After this, it’s a matter of reading the applicable MC MSRs from all the processor cores within the socket that asserted the IERR. Chapter 16 of the SDM is an excellent reference to the methodology to be used. For example, Section 16.9 outlines that incremental error codes for internal machine check errors from the PCU controller are reported in the register bank IA32_MC4. And in Table 16-28, it is noted that on an IERR caused by a core 3-strike, the IA32_MC3_STATUS (MLC) is copied to the IA32_MC4_STATUS (after a 3-strike, the core MCA banks will be unavailable).

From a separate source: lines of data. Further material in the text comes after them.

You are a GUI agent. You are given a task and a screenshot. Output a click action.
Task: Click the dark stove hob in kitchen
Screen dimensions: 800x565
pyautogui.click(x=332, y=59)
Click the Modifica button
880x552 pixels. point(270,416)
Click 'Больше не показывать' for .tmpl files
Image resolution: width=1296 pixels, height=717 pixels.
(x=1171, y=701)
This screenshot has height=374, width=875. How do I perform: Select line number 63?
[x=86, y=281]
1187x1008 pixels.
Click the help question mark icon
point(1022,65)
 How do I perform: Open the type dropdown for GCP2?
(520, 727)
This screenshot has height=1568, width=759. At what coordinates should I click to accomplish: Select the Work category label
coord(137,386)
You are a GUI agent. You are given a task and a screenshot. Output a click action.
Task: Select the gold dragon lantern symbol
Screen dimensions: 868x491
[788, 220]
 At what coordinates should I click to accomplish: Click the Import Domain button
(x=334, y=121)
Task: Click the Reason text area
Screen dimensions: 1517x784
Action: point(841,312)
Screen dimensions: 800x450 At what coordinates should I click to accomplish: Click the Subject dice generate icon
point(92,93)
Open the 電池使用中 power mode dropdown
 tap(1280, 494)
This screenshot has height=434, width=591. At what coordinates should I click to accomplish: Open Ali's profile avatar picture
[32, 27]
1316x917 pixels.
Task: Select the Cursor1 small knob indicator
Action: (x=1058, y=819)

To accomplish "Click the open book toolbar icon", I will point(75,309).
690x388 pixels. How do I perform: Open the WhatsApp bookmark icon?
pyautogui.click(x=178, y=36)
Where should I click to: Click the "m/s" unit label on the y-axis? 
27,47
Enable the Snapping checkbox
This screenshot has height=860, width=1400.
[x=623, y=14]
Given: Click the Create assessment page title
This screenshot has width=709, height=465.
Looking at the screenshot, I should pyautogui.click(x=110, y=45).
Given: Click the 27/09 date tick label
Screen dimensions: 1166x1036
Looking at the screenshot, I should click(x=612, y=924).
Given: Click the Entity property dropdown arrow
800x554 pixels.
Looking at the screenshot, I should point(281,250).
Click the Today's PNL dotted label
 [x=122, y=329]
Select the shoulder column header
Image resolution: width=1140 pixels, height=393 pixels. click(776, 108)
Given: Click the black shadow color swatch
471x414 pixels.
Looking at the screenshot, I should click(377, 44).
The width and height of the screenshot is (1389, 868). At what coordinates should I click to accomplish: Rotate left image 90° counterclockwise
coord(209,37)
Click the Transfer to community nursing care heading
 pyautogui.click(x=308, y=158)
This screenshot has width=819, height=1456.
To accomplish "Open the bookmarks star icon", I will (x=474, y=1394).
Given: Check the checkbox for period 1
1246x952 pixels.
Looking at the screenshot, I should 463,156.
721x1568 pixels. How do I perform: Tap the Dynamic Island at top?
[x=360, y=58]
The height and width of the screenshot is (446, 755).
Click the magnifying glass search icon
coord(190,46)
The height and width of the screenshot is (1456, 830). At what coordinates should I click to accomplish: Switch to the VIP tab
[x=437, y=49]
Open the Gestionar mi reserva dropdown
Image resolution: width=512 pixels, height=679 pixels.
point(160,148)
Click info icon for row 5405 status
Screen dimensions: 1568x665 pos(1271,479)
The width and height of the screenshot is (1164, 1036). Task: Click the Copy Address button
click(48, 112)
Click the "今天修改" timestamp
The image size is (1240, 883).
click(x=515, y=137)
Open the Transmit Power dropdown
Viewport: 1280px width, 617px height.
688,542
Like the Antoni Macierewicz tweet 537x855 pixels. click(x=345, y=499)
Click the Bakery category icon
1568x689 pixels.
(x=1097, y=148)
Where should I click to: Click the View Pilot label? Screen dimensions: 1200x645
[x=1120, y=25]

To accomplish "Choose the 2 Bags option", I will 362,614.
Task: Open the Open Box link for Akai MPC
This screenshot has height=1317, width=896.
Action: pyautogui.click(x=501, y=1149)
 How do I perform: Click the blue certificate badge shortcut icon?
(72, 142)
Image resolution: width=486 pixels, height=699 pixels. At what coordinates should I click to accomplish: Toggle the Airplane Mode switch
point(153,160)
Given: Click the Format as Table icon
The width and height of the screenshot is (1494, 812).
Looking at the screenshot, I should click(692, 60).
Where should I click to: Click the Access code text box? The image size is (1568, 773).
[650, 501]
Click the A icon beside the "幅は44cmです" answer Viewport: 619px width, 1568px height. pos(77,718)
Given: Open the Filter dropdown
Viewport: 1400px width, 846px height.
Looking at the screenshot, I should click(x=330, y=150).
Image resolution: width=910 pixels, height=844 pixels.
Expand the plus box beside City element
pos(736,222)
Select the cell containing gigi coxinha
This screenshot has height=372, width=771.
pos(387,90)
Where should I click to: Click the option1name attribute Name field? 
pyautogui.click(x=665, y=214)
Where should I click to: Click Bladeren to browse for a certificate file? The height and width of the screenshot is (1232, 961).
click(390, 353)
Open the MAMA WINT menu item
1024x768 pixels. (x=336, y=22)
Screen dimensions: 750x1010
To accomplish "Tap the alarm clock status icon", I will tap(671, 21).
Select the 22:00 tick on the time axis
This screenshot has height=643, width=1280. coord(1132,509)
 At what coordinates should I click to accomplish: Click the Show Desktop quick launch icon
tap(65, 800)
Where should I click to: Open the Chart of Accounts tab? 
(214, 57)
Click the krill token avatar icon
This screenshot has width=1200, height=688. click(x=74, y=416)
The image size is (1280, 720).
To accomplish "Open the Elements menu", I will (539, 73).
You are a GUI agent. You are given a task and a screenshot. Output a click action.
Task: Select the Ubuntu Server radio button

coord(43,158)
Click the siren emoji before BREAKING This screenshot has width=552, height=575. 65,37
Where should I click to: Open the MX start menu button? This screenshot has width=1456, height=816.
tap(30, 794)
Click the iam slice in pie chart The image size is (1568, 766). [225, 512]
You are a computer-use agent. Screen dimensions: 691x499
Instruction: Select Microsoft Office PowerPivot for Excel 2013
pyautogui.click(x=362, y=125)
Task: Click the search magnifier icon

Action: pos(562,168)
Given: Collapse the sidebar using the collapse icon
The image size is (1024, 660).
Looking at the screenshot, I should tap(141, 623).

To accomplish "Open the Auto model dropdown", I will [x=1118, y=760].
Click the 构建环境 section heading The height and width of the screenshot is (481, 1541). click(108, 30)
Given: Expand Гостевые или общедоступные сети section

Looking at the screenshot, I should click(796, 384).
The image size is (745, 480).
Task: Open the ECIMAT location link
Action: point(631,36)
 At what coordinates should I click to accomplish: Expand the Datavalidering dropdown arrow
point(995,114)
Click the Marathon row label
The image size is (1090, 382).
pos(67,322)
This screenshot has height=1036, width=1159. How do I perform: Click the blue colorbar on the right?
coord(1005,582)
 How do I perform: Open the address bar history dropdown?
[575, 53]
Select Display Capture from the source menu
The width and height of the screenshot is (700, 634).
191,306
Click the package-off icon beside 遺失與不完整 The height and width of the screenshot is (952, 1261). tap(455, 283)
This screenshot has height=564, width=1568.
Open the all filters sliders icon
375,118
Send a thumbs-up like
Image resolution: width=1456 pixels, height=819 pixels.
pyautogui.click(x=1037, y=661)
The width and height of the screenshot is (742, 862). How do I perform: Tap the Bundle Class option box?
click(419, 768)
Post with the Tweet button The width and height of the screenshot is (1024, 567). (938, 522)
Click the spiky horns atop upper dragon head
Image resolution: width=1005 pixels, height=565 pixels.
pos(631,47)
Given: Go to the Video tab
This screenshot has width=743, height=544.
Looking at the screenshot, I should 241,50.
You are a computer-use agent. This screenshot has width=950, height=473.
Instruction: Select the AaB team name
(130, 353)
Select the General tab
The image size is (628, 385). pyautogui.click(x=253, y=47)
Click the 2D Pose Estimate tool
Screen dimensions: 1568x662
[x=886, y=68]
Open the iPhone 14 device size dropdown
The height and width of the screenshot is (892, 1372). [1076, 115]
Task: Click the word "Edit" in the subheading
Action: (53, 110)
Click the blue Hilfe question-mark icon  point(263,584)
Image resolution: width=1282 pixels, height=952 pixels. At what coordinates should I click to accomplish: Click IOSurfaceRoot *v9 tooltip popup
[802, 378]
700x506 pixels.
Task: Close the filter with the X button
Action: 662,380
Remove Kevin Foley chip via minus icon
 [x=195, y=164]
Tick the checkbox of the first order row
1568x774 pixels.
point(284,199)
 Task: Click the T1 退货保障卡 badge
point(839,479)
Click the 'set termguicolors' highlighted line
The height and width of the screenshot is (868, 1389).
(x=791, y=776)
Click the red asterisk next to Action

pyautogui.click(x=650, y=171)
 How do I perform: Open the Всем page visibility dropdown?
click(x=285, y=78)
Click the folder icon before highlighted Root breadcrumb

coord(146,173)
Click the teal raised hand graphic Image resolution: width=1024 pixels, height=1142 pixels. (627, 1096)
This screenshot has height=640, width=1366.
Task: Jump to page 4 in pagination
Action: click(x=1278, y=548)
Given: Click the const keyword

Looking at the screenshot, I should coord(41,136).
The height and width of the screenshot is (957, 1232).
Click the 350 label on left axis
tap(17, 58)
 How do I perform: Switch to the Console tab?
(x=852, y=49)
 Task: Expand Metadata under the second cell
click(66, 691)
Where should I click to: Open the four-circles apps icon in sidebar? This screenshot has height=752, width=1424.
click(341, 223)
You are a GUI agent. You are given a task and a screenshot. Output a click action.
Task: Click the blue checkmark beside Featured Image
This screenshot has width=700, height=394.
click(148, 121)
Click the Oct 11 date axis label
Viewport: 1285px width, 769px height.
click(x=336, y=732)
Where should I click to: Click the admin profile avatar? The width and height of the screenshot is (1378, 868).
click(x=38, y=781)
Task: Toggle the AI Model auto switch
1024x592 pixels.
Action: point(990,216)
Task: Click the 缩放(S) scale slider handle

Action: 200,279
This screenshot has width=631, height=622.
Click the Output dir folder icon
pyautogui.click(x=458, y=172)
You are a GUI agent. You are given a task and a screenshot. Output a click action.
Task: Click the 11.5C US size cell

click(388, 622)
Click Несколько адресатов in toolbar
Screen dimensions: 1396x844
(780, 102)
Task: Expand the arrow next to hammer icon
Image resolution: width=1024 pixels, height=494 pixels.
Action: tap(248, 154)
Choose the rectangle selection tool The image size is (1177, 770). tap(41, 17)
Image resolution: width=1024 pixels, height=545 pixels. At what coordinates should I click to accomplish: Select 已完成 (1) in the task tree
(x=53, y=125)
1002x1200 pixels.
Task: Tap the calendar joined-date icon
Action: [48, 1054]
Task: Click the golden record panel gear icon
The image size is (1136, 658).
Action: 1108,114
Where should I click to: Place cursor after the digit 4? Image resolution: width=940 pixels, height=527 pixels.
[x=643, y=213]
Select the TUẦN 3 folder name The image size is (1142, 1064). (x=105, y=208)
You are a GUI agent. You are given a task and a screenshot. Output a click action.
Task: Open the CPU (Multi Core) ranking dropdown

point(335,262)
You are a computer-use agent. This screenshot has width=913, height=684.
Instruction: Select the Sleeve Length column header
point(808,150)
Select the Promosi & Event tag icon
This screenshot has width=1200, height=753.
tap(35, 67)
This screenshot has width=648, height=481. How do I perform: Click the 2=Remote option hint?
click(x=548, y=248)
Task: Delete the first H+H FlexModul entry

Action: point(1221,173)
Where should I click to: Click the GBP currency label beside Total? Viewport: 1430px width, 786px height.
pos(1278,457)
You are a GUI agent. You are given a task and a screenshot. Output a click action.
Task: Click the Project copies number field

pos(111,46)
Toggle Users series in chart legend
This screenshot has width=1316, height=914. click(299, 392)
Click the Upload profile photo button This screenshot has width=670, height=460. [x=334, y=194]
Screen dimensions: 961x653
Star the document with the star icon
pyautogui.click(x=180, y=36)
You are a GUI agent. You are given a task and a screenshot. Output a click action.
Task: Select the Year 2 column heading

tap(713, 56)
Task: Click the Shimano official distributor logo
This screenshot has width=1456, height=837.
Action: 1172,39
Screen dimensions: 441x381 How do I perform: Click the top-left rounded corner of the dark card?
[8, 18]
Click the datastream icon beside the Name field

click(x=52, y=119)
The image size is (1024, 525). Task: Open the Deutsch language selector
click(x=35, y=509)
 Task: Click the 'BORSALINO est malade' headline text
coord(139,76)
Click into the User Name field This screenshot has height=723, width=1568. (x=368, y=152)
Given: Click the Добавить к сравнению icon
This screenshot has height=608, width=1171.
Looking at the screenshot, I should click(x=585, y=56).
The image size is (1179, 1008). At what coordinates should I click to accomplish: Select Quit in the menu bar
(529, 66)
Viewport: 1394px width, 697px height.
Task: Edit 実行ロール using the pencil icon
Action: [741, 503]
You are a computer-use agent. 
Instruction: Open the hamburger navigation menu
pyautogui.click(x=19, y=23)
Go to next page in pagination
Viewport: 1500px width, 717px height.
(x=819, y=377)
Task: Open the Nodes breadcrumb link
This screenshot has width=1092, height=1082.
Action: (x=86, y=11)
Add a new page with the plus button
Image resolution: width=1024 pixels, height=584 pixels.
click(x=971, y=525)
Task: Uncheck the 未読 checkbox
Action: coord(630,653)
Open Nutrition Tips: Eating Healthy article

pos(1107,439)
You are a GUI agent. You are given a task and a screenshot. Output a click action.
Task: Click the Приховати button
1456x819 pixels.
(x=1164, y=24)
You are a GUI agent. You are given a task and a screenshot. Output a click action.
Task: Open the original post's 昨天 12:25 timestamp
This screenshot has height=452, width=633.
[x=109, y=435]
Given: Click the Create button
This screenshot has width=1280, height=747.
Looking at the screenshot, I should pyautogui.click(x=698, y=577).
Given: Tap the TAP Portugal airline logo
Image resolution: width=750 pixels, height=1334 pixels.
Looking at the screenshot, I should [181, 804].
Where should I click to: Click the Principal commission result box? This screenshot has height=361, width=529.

Are there more forensics nuggets to retrieve? Of course. The Intel CScripts provide a lot of functionality in this respect. For an OTD, it is worthwhile retrieving the extended machine check state MSRs (starting at address 180H to retrieve the value of the General Purpose Registers (GPRs)). And the Last Branch Record (LBR) trace mechanism can be extremely useful in CATERR/IERR debugging sessions. Although one core threw a three-strike and is responsible for the CATERR, the information in the LBR stack for other cores provides the ability to reconstruct a better picture of what was going on right before. For more on LBR and how I used it to reverse-engineer code execution, see the articles Using LBR Trace without Source Code, and Reverse-Engineering Code Execution.